“I’m not going to talk around the issue. It’s been a bitter day,” said Frank Walter Steinmeier as he clenched his jaw. His eyes appeared misty as he conceded defeat at Willy Brandt House, the headquarters of the Social Democratic Party.

The Social Democrats have seen their worst result since World War Two in Germany, polling just over 22%. Demographic analysis by German broadcaster ARD shows that half their electors have left them since former leader Gerhard Schröder first won office in 1998.
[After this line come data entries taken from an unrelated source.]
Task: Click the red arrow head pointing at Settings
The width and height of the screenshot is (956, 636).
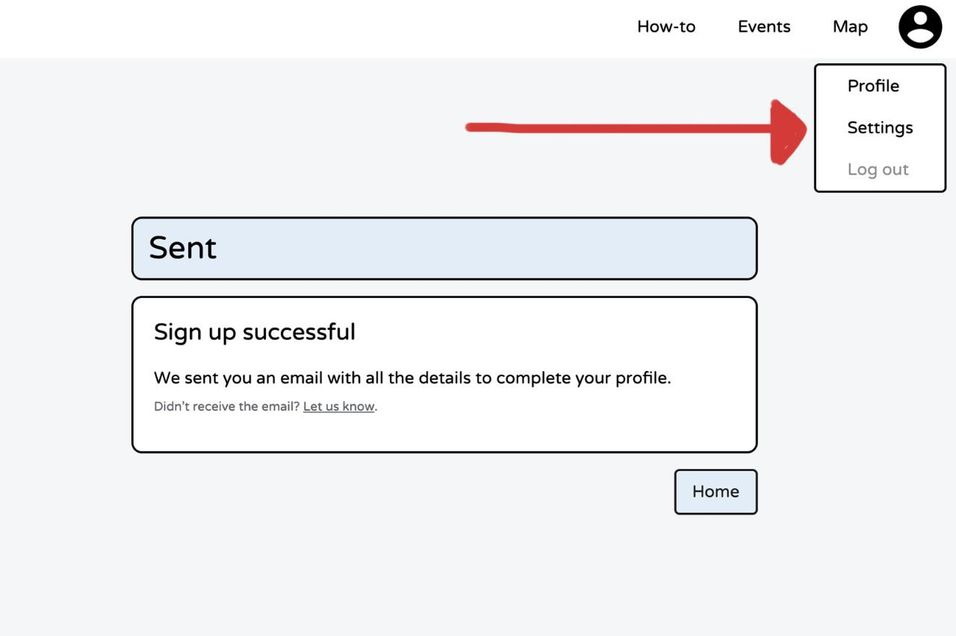Action: [788, 132]
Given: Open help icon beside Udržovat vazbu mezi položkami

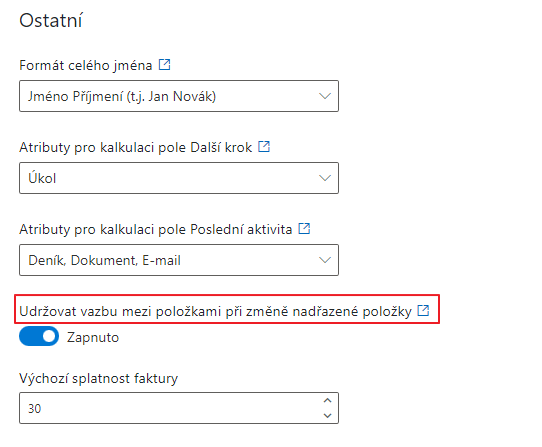Looking at the screenshot, I should [423, 310].
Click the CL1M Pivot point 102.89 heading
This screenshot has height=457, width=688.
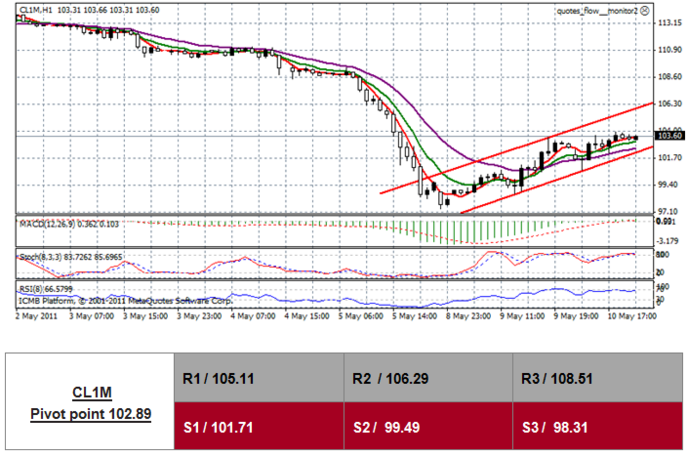point(91,402)
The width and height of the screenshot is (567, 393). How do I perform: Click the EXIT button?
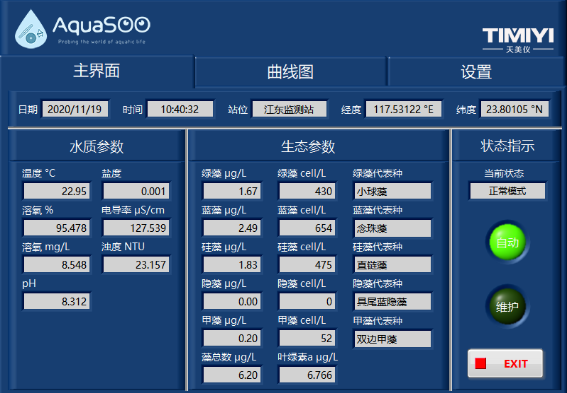click(505, 363)
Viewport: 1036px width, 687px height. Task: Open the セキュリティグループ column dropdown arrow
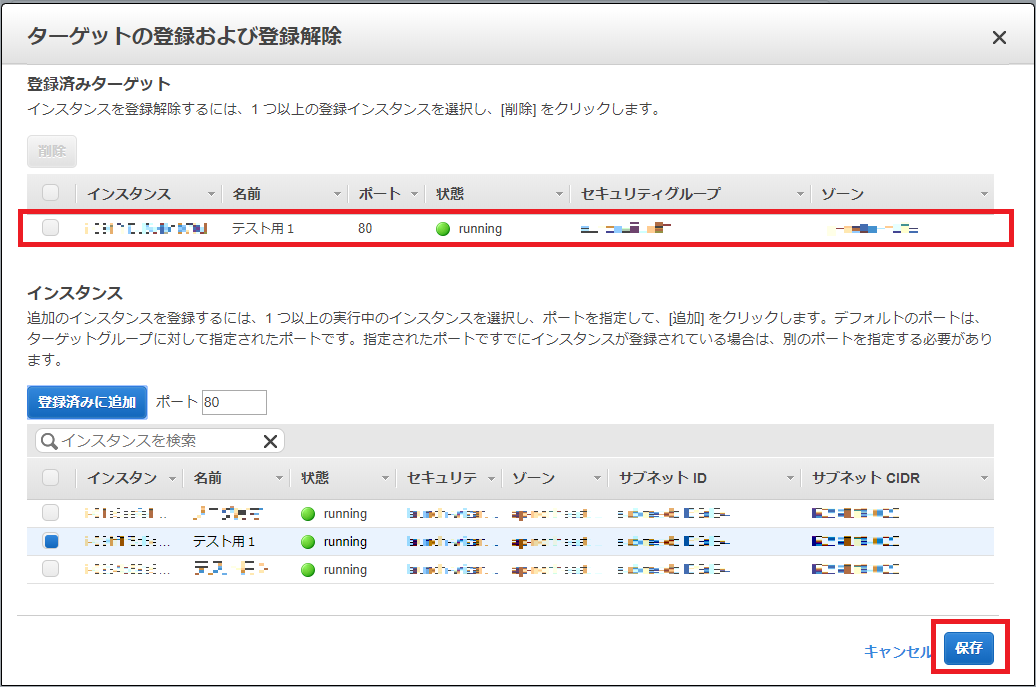click(800, 194)
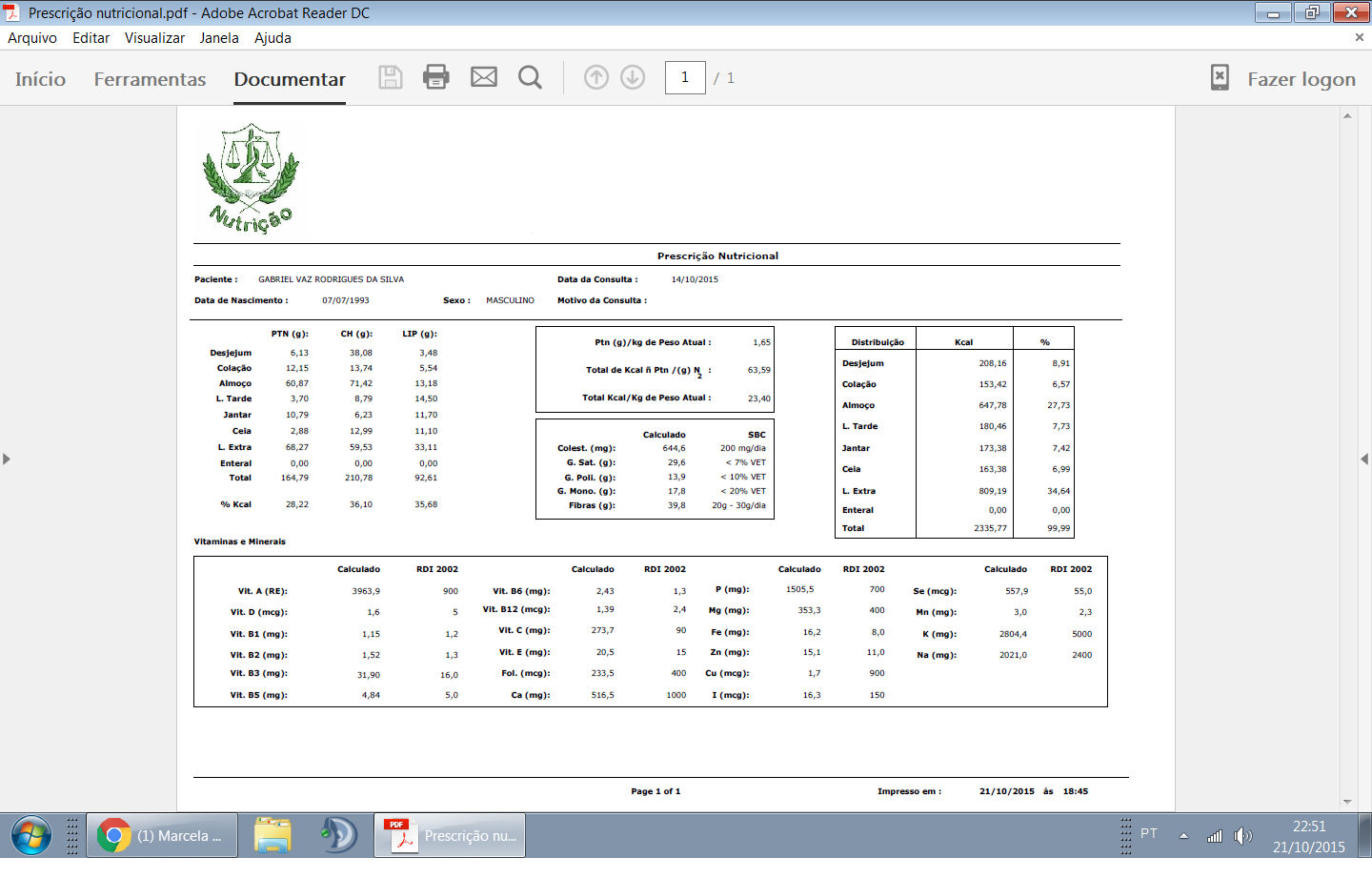This screenshot has height=878, width=1372.
Task: Go to next page down arrow
Action: tap(633, 77)
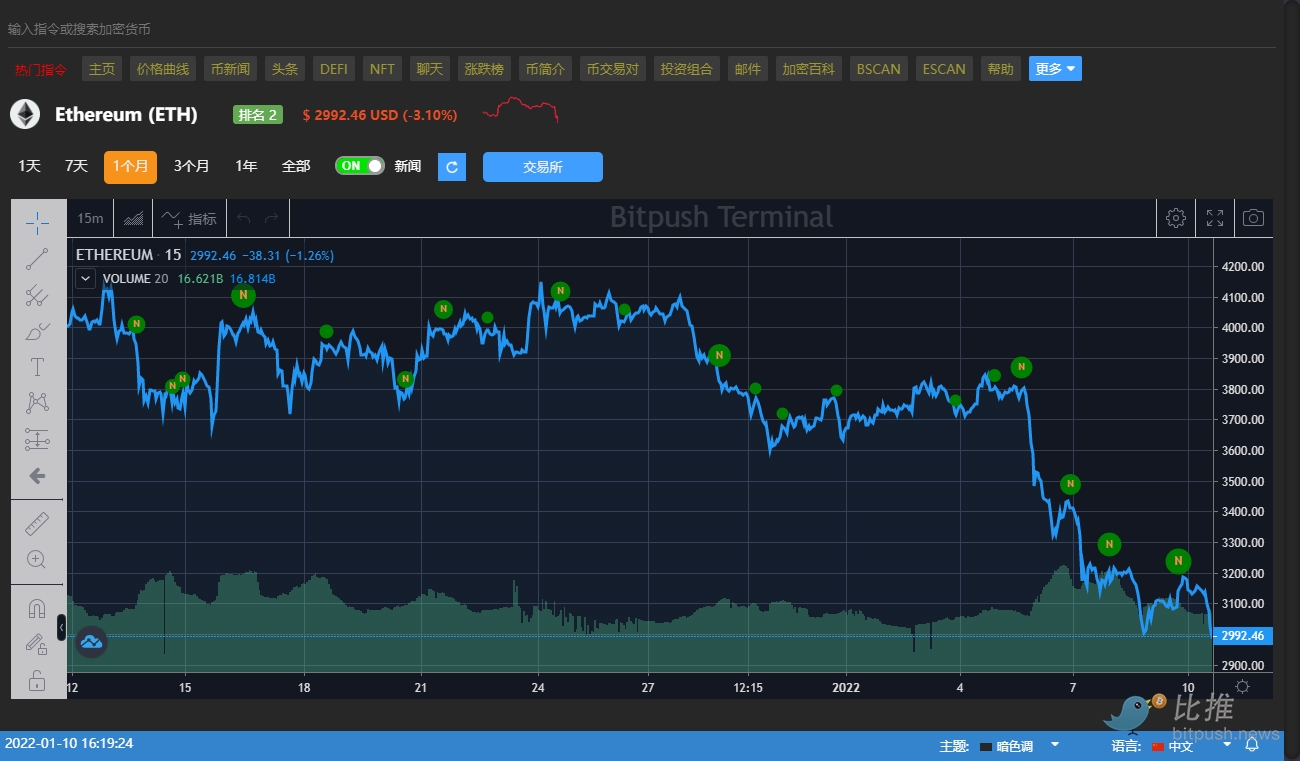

Going to the polls with vacant slogan (“our land can do more”), after 11 years in government even Steinmeier’s jocular image couldn’t save his party. Voters rated him almost as highly as popular chancellor Angela Merkel — but after four years as foreign minister in Merkel’s coalition, Steinmeier might as well have been a Christian Democrat.

And that was part of the problem for the party. Having nearly bested Merkel four years ago, the Social Democrats opted to join her first government as the junior partner. (They could have gone into opposition, in turn forcing Merkel’s CDU to cobble together an unstable and untried three-party government with the Greens and the pro-market but “small l liberal” Free Democrats).

This meant that the Social Democrats weren’t able to distinguish their party from the Christian Democrats this time around. They’d signed off on every decision over the past four years, including a raise in the retirement age to 67. More than 60% of voters polled today complained the party has lost the courage of its social democratic convictions.

And when it came to the election campaign, Steinmeier at times seemed less an adversary than Merkel’s chum. Indeed, he didn’t seem sure what position to take in relation to his own government. The leader’s debate between the two major parties was so convivial that the Bild tabloid declared the whole thing a “yawn”.

Lacking a strong critical position in relation to Merkel’s government, the SDP instead repeatedly warned of a potential coalition between the FDP and Merkel’s CDU after the vote. A minor party (which won less than 10% of the vote four years ago) was elevated to a major party’s bete noire.

Vying for second place in another Merkel coalition, the SDP was awarded second place by the voters. Meanwhile, its chief adversary during the campaign (the FDP) is now the clear third force in German politics, winning nearly 15%. The party is, serendipitously for Merkel, an easy fit: hence her easy decision to partner-swap.

Meanwhile, the Left Party has skimmed off a significant number of SDP voters, perhaps benefiting from the larger party’s perceived “me-tooism”.

Founded by dissidents from the SDP and former East German communists two years ago, the Left has successfully distinguished itself from the other parties. Led by former SPD leader Oskar Lafontaine, the party presents itself as the defender of the welfare state. Lafontaine has also condemned Germany’s participation in Afghanistan, at a time when the deployment lacks public support.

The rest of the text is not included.